Llegamos a Arzúa, nuestra primera gran parada del dia, sobre las 11 de la mañana. Llevábamos una media de unos 5 km/h, y ya habíamos dado cuenta de unos 14 km. de etapa. Tocaba, esta vez, dar cuenta de un buen tentempié a base de tostadas, descansar un rato, y ver la vida (o los peregrinos) pasar junto a nuestro otero en forma de mesa de bar. Un reposo del guerrero tan bueno como cualquier otro.
Tras una media hora de descanso, reemprendimos nuestro camino. No abandonamos Arzúa sin visitar la bonita iglesia de San Pedro de Lema, junto a la que se encuentra el albergue de peregrinos.
Nos quedaban 19 kilómetros de etapa hasta Arca. Si hasta entonces el trazado había sido molesto por la sucesión de subidas y bajadas, desde aquí iba a ser aún peor. Seguía habiendo esa misma sucesión, pero con pendientes más acusadas. Además, para complicar el día, estábamos empezando a sufrir un calor desacostumbrado para la zona. Parecía que todo el calor que había faltado en los dos días previos nos lo estuvieran devolviendo de una tacada, con intereses acumulados.
Sin embargo la etapa aún nos dejaba momentos agradables, y rincones escondidos, en los que nos permitía disfrutar del frescor de una corredoira. Lamentablemente no íbamos a disfrutar de muchos momentos así.

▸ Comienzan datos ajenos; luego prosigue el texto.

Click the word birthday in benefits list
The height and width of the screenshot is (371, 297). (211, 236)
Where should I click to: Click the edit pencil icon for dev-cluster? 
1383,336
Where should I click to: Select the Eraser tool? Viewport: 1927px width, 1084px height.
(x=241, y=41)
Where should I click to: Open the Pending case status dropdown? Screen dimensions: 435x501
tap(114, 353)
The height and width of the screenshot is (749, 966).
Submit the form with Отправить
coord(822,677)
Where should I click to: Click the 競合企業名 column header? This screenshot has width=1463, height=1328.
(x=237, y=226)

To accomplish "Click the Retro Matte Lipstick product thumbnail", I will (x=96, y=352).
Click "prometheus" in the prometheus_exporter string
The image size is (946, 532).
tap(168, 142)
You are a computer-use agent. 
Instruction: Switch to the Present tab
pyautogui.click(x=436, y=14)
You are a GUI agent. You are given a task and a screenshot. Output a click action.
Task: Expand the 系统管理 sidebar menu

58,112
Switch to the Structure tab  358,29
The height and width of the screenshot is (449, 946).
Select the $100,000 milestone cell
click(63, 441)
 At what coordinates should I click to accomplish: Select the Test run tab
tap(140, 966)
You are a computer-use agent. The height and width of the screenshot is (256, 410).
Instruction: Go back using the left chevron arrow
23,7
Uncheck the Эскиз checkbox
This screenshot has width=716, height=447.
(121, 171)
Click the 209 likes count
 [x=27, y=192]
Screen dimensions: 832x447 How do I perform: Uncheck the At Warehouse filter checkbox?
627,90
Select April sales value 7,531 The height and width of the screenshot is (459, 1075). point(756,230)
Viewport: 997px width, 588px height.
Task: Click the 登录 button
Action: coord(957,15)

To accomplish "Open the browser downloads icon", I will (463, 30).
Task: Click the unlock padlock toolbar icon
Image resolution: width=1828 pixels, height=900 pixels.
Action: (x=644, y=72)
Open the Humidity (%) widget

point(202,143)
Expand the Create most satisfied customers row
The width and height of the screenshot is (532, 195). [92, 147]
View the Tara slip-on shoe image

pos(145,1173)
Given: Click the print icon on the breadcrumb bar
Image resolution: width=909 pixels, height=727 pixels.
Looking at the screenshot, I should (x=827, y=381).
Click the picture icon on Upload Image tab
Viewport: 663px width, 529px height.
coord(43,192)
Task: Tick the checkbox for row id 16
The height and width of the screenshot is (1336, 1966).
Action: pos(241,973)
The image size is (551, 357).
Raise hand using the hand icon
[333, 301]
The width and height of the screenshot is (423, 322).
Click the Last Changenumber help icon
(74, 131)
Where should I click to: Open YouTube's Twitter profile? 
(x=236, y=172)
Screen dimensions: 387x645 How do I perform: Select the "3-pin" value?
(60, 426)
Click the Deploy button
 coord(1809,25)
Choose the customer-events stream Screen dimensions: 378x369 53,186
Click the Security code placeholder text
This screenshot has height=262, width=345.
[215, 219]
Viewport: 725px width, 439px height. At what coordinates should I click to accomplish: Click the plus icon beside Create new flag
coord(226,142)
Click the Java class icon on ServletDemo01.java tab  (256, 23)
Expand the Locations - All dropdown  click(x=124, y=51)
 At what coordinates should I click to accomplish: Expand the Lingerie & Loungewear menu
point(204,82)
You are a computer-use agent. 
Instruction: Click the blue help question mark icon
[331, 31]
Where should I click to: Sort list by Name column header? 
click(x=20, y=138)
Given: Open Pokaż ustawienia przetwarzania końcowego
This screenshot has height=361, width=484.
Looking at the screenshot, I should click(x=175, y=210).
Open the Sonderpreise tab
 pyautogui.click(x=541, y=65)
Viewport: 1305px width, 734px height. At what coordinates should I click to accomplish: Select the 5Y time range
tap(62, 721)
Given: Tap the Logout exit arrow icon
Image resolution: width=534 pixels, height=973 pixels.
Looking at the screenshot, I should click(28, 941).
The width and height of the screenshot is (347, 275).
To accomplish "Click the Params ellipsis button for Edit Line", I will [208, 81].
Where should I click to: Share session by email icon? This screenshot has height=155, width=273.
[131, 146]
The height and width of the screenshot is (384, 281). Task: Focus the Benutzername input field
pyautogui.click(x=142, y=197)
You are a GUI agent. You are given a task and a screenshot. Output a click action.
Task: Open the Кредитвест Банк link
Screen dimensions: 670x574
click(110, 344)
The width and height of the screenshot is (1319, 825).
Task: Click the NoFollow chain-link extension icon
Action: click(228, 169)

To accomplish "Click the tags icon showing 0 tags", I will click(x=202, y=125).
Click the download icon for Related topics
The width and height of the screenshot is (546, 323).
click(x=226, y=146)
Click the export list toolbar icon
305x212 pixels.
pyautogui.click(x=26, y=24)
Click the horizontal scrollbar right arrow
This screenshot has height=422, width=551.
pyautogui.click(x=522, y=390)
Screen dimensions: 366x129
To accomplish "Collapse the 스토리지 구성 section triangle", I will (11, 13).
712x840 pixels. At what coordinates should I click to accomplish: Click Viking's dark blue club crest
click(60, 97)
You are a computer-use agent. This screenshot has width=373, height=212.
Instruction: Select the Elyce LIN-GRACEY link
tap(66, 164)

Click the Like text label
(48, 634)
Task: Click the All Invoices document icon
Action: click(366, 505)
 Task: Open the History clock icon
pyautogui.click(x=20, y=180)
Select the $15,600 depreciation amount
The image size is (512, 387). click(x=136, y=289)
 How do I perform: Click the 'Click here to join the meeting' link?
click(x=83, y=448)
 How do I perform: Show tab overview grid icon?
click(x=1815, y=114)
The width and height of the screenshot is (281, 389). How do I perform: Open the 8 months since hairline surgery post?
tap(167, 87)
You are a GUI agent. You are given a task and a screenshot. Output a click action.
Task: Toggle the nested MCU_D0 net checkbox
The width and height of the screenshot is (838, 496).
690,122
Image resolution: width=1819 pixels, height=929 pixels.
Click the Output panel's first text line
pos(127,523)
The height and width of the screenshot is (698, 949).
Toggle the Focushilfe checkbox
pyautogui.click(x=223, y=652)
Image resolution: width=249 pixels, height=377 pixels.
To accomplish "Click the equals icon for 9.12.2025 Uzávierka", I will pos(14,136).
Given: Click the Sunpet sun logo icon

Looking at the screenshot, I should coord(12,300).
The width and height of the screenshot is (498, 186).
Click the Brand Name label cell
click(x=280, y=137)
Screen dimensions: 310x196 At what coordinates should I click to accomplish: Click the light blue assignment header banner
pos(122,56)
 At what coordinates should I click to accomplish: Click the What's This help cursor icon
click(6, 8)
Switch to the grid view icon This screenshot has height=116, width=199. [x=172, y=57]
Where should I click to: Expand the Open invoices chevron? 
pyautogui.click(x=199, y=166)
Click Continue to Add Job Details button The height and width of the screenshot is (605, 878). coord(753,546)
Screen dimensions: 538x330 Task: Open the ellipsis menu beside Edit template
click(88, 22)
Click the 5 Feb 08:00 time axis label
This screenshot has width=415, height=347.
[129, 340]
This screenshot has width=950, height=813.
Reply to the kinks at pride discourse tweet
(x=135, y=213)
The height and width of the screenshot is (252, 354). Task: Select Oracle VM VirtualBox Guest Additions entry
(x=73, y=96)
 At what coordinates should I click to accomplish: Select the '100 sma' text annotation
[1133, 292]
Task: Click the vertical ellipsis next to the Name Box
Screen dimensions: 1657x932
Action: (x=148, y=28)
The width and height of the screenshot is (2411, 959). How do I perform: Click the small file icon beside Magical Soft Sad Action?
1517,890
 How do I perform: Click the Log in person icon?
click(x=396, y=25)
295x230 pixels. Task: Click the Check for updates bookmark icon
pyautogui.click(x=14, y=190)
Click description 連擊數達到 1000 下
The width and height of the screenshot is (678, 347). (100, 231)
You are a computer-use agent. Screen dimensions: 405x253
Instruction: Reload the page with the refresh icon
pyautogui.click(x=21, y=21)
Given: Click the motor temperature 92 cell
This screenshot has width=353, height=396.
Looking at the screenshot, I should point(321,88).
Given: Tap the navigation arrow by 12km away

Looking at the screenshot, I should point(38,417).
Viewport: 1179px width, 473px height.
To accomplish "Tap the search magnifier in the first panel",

Al filo de las dos de la tarde llegamos al pueblo de Ferreiras. Sospechosamente oculto en mitad de la nada, pero perfectamente a mano del Camino se encuentra el garito donde paramos a comer, el café-bar Lino. Agradable a la vista, no tengo que decir lo mismo de la calidad del servicio. Copas calientes, vino caliente, refrescos calientes y ausencia de hielo. Y para colmo, lo único que debería de haber estado caliente, que era la empanada, estaba… fría. Con espanto llegamos a los postres, a base de helado. Se habían derretido. Optamos por tomárnoslo a cachondeo, y con buen humor, abandonamos aquel tugurio para nunca volver.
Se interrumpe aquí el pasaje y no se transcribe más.